EPID-08. CLINICAL AND MOLECULAR DETERMINANTS OF BLEEDING-RELATED ADVERSE OUTCOMES IN HIGH-GRADE GLIOMA

Abstract

Abstract Cancer is an independent risk factor for the development of venous thromboembolism (VTE) however patients with high-grade glioma (HGG) including glioblastoma (GBM) are at a particularly high risk of VTE with an incidence up to 20- 30% per year. Patients are often placed on anticoagulation to reduce the risk of VTE. However, patients with primary brain tumors such as HGG are at increased risk for intracerebral hemorrhage (ICH) even without the administration of anticoagulation. The combination of risk factors for ICH with anticoagulation and HGG complicates decision-making. Currently it is not known which of the direct oral anticoagulants (DOACs) are safest for patients with HGG in terms of adverse bleeding-related outcomes such as ICH. Furthermore, a deeper understanding of the clinical and molecular determinants of bleeding-related adverse outcomes in HGG is not fully characterized.
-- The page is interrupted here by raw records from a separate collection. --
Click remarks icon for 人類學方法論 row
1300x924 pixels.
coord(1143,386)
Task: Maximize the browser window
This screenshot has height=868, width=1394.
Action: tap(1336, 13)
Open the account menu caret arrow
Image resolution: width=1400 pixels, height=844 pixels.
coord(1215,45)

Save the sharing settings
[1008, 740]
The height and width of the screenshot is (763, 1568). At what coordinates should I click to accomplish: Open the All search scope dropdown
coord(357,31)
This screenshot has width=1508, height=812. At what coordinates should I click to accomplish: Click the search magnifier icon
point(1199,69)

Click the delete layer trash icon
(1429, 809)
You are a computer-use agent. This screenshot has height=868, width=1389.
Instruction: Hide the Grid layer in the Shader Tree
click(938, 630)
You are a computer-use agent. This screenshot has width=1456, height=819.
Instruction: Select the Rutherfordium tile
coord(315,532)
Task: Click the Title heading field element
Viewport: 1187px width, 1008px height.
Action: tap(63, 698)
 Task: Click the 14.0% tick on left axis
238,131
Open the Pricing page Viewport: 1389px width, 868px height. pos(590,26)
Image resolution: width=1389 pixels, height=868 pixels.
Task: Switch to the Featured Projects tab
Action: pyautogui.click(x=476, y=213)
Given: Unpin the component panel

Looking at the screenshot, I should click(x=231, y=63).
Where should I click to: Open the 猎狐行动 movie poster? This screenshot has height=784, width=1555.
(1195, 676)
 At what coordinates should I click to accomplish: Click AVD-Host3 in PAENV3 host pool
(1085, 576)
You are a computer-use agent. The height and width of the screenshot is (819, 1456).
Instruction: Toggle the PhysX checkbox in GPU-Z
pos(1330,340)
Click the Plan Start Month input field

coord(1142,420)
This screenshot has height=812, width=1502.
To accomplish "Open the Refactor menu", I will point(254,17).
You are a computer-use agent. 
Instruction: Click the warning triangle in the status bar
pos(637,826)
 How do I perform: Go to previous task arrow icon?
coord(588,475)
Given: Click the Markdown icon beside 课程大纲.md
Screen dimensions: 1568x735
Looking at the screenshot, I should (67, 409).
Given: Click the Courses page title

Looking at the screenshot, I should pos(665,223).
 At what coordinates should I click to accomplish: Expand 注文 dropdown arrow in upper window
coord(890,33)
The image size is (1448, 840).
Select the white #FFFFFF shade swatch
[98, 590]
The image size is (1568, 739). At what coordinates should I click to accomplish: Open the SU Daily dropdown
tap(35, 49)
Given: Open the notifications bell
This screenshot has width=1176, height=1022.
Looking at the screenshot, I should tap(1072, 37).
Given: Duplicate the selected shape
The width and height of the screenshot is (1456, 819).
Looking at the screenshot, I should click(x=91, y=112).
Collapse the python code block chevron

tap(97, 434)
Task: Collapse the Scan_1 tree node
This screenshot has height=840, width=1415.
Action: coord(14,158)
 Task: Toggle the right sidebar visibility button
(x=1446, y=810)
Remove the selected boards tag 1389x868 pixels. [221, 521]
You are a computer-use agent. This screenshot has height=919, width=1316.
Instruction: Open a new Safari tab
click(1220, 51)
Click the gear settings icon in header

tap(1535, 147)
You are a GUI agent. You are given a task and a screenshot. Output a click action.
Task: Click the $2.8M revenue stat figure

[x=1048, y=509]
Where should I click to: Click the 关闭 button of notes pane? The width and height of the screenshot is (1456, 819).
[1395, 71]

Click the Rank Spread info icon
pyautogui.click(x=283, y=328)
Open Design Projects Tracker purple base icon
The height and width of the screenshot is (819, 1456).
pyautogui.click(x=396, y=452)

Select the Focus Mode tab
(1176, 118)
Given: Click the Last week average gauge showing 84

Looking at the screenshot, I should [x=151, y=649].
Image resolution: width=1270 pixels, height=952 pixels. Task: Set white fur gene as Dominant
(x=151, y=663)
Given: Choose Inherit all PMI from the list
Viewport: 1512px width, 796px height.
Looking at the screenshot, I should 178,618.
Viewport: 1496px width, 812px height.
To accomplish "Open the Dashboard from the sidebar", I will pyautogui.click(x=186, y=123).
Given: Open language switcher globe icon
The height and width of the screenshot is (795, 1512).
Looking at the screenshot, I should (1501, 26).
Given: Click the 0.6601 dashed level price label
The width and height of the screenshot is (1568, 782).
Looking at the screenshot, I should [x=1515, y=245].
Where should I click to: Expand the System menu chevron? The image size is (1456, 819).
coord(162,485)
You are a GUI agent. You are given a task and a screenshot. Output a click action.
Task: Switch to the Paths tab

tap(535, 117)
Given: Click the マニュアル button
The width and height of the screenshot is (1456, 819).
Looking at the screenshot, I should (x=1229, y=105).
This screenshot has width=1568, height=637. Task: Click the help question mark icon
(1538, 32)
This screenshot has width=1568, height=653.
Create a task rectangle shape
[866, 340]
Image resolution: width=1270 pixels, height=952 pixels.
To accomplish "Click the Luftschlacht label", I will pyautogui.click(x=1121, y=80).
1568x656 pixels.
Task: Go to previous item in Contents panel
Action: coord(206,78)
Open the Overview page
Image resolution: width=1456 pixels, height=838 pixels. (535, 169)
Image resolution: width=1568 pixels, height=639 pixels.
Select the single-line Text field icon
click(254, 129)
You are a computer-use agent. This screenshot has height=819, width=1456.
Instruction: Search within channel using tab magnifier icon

In this study, we gathered data on patients with HGG from two Ascension Seton Hospitals in the Austin metro area from July 1, 2017 through June 30, 2022. We identified 76 pathology-confirmed patients with HGG. Patients who were on rivaroxaban (3/7 (43%), p=.022) had a statistically significant association with more bleeding-related adverse events compared to those on apixaban (0/12 (0%)) or enoxaparin (0/5 (0%)) even though the groups were similar in terms of their characteristics including total time on the respective anticoagulation. Patients on anticoagulation vs those never on anticoagulation did not differ in terms of their studied demographic and clinical characteristics. Intriguingly, logistic regression analysis revealed that patients harboring isocitrate dehydrogenase (IDH) mutations had a statistically significant association with more adverse bleeding-related events even when controlling for other relevant factors (Odds Ratio compared to reference GBM: 115.7; p=.014). This study offers insights into our understanding of relevant factors associated with worse bleeding-related adverse outcomes such as ICH in patients with HGG.